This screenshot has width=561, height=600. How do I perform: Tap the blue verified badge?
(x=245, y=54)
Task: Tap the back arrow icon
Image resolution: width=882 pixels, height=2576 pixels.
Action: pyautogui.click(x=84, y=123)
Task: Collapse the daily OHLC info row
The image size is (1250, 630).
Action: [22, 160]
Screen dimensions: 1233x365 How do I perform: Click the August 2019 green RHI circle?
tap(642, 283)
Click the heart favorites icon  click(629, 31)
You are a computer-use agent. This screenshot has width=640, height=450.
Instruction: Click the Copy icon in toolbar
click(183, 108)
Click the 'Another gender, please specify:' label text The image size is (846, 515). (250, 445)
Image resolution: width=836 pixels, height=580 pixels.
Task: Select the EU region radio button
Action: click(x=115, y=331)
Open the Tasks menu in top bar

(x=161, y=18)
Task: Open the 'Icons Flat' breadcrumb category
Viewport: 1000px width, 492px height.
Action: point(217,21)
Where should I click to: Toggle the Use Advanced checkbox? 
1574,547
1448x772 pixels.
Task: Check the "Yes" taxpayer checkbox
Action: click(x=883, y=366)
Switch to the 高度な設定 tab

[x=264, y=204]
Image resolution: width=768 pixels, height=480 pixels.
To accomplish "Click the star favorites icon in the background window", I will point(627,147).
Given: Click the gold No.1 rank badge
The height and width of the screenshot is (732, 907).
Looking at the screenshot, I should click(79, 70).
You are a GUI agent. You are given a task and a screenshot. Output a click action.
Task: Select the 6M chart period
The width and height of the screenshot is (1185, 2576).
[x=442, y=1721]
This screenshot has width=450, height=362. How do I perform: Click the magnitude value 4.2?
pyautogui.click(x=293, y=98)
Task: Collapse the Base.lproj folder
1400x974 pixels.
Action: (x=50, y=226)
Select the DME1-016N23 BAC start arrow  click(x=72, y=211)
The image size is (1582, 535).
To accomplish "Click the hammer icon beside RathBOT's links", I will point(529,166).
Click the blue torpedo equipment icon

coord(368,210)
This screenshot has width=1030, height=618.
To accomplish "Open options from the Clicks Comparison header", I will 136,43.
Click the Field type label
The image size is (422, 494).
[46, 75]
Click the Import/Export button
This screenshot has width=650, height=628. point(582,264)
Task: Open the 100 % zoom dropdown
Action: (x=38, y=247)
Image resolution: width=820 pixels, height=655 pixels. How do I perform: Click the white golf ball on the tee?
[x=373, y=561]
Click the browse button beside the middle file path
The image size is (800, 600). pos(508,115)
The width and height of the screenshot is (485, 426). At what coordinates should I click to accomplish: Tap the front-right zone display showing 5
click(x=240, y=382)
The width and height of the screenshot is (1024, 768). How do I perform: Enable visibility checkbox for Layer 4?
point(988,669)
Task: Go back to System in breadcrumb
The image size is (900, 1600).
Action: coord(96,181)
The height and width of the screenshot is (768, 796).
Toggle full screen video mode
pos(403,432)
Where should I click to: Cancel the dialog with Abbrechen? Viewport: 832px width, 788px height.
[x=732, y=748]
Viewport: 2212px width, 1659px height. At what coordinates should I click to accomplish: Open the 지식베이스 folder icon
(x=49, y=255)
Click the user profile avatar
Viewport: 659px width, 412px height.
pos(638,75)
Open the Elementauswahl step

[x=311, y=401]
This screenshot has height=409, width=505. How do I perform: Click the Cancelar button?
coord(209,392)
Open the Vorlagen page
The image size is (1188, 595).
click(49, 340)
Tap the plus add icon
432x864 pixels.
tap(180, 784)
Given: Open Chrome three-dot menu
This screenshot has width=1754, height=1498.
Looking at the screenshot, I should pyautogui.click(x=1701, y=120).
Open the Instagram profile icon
--------------------------------------------------
TASK PROMPT => Return only this span, exactly: the line that contains "This screenshot has width=1754, height=1498." and all lines after it to the end of the records.

TASK OUTPUT =>
This screenshot has width=1754, height=1498.
Looking at the screenshot, I should pyautogui.click(x=1701, y=120).
Open the Instagram profile icon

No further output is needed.